Il silenzio della perdita

Nonostante alcune lungaggini e un certo ermetismo insistito, The Hunter getta uno sguardo duro e coraggioso sul nuovo corso dell'Iran, incrociando la storia di un uomo a cui è stato tolto tutto con la situazione politica del paese in un crescendo simbolicamente molto denso.

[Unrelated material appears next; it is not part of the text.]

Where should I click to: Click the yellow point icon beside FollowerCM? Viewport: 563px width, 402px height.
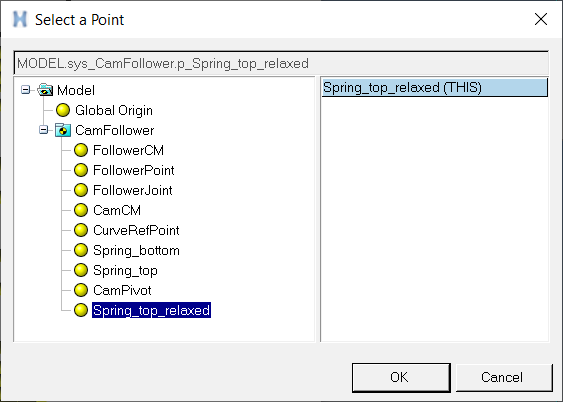point(81,150)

Berlino è un festival di ritorni. Il regista iraniano Rafi Pitts era già passato per queste parti nel 2006 con It's Winter, e il suo nuovo The Hunter, racconta ancora una volta a un personaggio sradicato violentemente dalla sua quotidianità e costretto a fare i conti con una perdita incolmabile. Dramma politico, dalle tinte thriller, il film si incolla ad Ali, ex detenuto di un crimine non specificato, costretto dal suo capo a lavorare la notte e quindi a non vedere mai la moglie Sara e la figlia Saba di sei anni. Il suo unico momento di personale quiete è quello della caccia, che lo intrattiene nei week-end, fino a quando la routine non viene spezzata dalla notizia che la moglie è stata accidentalmente uccisa in uno scontro a fuoco tra la polizia e dei protestanti. Distrutto dalla notizia, Ali si mette sulle tracce della figlia scomparsa, testando il disinteresse della polizia e delle istituzioni al suo ritrovamento, fino a quando non viene allertato della sua morte. L'ulteriore dolorosa perdita, genera nell'uomo una rabbia così profonda da uccidere due poliziotti, sparando con il suo fucile da una collina.

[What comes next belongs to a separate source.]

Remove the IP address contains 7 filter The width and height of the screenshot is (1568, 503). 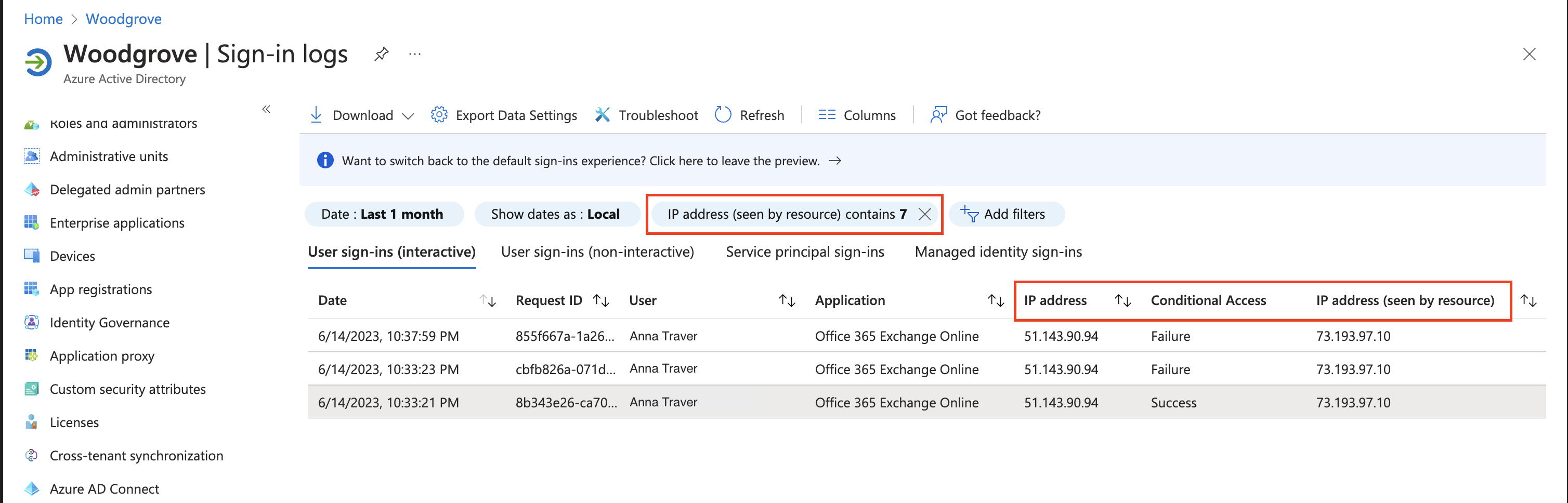(x=924, y=214)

Nonostante alcune lungaggini e un certo ermetismo insistito, The Hunter è un film ricco di sorprese e di motivi di attenzione. Innanzitutto perchè getta uno sguardo duro e coraggioso sul nuovo corso dell'Iran, incrociando la storia di un uomo a cui è stato tolto tutto, con la situazione politica del paese, immediatamente successiva alle nuove elezioni politiche. In seconda istanza perchè capace di imporre un cambiamento sorprendente al racconto (anche sotto il profilo stilistico) con l'improvviso twist disperato che catapulta il protagonista nell'inferno della fuga dalla polizia, in un silenzioso e ineluttabile percorso verso la sua fine.

La sterzata impressa al racconto, dal momento in cui Ali viene catturato, all'interno di una foresta è di quelle che rimangono impresse, al di là di certe derive autoriali un pò insistite. Costretto a confrontarsi con i due poliziotti che lo scortano, perdendosi nella foresta insieme a loro, Ali diventa il centro simbolico delle contraddizioni di un paese, le cui due anime sono impersonificate dal comportamento aggressivo e giustiziere dell primo e da quello garantista e comprensivo del secondo. Ma l'apparente umanità del secondo poliziotto, più giovane e democratico, nasconde un'ombra che alla luce del potente colpo di scena conclusivo, getta un'ombra politica provocatoria sul nuovo Iran.